◆ PASSAGE TO READ ◆
———
The consequences are not simply physical, either. The Save the Children report notes at least 3 in 4 children have experienced death of a close friend or relative, leading to startling psychological consequences, such as extreme withdrawn or aggressive behavior. Furthermore, these children are being forced to endure other atrocities such as sexual violence, torture, and forced recruitment into the armed forces. This is only antagonized by the fact that many of these children have been displaced from their homes, separated from their families, and forced to find refuge in neighboring countries. How can one expect these children to lead a decent, semi-normal life when they are constantly exposed to these horrors?

Many of the countries that are taking in these refugees are struggling with the task. Jordan, a refuge for more than a half million Syrians, has recently been forced to open up a second refugee camp in Mrajeeb al-Fhood as the influx of Syrian refugees into the country continues to grow everyday. This means it might be even more difficult for the refugees, especially children, to get access to basic resources. While Jordan is actually able to provide these refugees with shelter, other countries lack the resources to do so. Currently, there are no UN-funded refugee camps in Lebanon, where some 400,000 Syrian refugees have fled. Adding to their suffering, these refugees must fear for their relatives still living in Syria, as their act of leaving the war-torn country has put them at great risk of execution and torture by the government. Many children, who escaped to the safety of countries such as Egypt or Iraq, will most likely never see their families who are still trapped inside Syria again.

Not all hope is lost, however. The sobering realities described above have prompted generous action. Governments of various nations have pledged funds to help child refugees who have been forced into surrounding countries. Recently, the government of Japan contributed $1.5 million to the United Nation Children’s Fund (UNICEF) to help the child refugees in Iraq. This money will go to basic sanitation, healthcare and education services. Also, the Mrajeeb al-Fhood refugee camp mentioned above is funded by the United Arab Emirates. Furthermore, the UN itself has taken extraordinary measures to ensure that the Syrian child refugees receive basic amenities. The World Food Programme (WFP), a project recently launched by the UN, provides refugee children with meals that support good nutrition and health. Along with the meals, the WFP has also set up programs to encourage children to continue their education, though they are displaced and have suffered much hardship.
———
◆ EXTRACTED MATERIAL ◆
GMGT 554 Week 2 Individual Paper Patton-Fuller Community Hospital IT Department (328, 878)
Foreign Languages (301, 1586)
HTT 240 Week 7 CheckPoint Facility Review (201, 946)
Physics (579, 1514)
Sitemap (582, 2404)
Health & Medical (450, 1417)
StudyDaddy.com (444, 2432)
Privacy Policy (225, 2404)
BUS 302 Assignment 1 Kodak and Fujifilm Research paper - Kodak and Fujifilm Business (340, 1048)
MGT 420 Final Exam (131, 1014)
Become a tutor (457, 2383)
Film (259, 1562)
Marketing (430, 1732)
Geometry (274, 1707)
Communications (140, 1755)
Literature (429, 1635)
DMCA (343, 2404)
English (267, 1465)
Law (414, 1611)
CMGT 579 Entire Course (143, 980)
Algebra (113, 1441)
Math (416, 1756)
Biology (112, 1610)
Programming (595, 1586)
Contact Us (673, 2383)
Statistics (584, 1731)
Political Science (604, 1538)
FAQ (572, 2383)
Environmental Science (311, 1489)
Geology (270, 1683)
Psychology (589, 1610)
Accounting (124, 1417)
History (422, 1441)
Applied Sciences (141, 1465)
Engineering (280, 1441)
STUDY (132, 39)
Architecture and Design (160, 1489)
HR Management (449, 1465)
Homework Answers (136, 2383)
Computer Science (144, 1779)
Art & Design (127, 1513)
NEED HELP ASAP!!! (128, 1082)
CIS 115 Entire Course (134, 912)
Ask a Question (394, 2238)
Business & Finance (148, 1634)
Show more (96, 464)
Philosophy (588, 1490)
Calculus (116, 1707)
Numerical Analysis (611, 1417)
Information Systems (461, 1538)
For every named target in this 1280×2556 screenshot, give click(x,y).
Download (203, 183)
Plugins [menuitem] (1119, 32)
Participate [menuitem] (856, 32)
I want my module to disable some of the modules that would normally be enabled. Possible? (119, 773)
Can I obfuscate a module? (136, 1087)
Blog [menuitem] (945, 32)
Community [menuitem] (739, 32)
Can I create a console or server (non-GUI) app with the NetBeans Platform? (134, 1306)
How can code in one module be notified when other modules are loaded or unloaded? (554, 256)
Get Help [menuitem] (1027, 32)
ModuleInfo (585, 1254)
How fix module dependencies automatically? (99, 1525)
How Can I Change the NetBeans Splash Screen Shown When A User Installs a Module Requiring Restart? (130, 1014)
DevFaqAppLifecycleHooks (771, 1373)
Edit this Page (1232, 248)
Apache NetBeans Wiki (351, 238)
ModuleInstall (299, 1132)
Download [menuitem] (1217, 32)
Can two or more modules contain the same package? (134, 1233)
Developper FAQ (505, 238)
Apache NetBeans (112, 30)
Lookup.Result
———
Do these statements agree with the passage on Syrian child refugees? For each, answer yes or no and quote the words from the passage that decide it.
(a) Japan gave $1.5 million to UNICEF to help child refugees in Lebanon.
(b) The United Arab Emirates funds the Mrajeeb al-Fhood refugee camp.
(c) Lebanon currently has UN-funded refugee camps for Syrian refugees.

(a) No: "the government of Japan contributed $1.5 million to the United Nation Children’s Fund (UNICEF) to help the child refugees in Iraq."
(b) Yes: "the Mrajeeb al-Fhood refugee camp mentioned above is funded by the United Arab Emirates."
(c) No: "Currently, there are no UN-funded refugee camps in Lebanon, where some 400,000 Syrian refugees have fled."